As of December 31, 2022, the retail advisor intermediary channels had a collective ownership of $4.3 trillion, which accounted for 66% of the total assets in ETFs. According to Cerulli, the wirehouses and independent RIA channels are the two biggest segments for retail financial advisor intermediary in ETF assets, with $1.2 trillion and $1.1 trillion respectively.
Although ETFs have “experienced extraordinary asset growth during the past decade, the drivers of that growth, in terms of investor adoption, have not been uniform,” the research firm said in its Cerulli Edge – The Americas Asset and Wealth Management Edition report.
Financial advisors anticipate a rise in their utilization of ETFs, regardless of the platform they operate on. According to Cerulli, RIAs are projected to be the leading channel for ETFs in terms of percentage of allocations.
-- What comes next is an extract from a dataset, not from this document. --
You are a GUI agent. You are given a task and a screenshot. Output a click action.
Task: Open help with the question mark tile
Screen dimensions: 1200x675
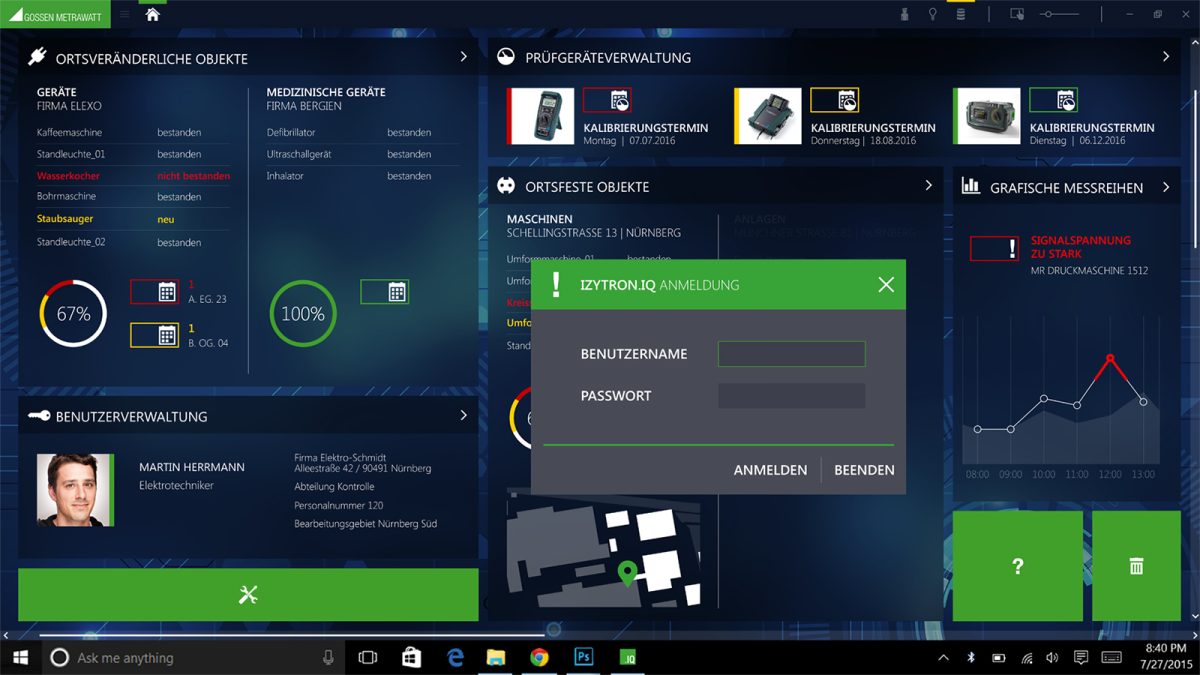[1017, 566]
Independent RIA advisors anticipate that 39% of their allocations will be in ETFs, while hybrid RIA advisors estimate a 32.7% allocation.
Independent broker-dealers (IBDs) believe that their allocations will be approximately 22%, while wirehouses plan to maintain allocations around 20%. Cerulli stated that ETFs have become a crucial component of allocation model portfolios, which have a significant impact on the ongoing flow of ETFs.
“The industry will continue to see model adoption as wealth manager home offices push advisors toward them – and advisors realize the resulting benefits,” according to Matt Apkarian, associate director at Cerulli. “We expect the ETF to feature more heavily in model portfolio construction as newer products begin to hit their three- and five-year track records, which are typically required for consideration.”